[Collected data entries]

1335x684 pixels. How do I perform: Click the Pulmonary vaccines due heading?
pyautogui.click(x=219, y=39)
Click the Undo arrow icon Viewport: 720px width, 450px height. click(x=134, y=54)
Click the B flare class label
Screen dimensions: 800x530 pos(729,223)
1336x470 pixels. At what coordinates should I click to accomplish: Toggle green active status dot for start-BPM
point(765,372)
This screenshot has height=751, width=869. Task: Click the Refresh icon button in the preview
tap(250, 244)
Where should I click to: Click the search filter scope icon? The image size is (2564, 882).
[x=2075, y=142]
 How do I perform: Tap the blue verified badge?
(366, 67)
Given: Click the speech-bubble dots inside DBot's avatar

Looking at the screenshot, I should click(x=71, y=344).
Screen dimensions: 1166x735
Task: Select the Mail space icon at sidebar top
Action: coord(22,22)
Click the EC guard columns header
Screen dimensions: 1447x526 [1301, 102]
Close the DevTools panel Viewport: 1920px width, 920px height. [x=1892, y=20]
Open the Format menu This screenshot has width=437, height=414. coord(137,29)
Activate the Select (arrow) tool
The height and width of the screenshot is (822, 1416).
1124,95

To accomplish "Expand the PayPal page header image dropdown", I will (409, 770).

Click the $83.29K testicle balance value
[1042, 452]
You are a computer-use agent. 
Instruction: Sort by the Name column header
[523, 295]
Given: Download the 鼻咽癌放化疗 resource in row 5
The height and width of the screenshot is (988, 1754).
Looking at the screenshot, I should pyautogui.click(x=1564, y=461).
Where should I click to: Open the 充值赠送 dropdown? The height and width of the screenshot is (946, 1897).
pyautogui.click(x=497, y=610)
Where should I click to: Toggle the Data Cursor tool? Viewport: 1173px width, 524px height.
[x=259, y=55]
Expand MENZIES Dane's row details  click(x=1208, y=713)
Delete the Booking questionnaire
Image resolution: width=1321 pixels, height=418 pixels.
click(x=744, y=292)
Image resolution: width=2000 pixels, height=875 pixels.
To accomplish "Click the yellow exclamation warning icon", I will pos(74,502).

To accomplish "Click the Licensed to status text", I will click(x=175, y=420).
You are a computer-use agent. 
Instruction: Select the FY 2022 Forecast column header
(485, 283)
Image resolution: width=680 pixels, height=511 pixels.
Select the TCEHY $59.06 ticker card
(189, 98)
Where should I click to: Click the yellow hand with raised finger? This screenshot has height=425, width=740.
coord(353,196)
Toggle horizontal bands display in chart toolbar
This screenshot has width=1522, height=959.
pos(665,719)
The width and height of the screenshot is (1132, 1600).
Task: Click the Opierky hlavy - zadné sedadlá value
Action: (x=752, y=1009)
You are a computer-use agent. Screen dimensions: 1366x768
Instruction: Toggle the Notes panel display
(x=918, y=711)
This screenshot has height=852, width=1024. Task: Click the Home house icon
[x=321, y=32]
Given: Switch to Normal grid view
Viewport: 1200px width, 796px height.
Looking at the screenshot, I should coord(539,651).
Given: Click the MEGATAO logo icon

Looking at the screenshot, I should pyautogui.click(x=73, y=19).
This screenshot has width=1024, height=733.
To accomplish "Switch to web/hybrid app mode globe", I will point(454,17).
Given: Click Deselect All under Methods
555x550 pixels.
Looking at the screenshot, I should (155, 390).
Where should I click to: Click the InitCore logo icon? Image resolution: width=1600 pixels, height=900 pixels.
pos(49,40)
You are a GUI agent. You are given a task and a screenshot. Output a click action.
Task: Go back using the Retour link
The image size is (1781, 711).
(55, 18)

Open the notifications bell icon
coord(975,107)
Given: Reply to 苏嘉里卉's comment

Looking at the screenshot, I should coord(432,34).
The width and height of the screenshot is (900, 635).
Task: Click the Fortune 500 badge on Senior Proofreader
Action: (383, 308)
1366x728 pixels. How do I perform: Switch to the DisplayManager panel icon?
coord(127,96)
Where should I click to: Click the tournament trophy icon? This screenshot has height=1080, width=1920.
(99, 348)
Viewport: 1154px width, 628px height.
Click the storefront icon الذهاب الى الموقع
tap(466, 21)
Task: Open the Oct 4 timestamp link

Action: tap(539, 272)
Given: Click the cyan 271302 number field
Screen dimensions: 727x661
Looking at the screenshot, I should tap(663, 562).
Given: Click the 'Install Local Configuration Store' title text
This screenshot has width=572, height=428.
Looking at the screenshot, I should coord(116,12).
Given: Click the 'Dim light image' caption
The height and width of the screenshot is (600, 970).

YOUR TASK -> Only one number is expected: the count of lines above that contain the string "agent".

TASK RESPONSE -> 4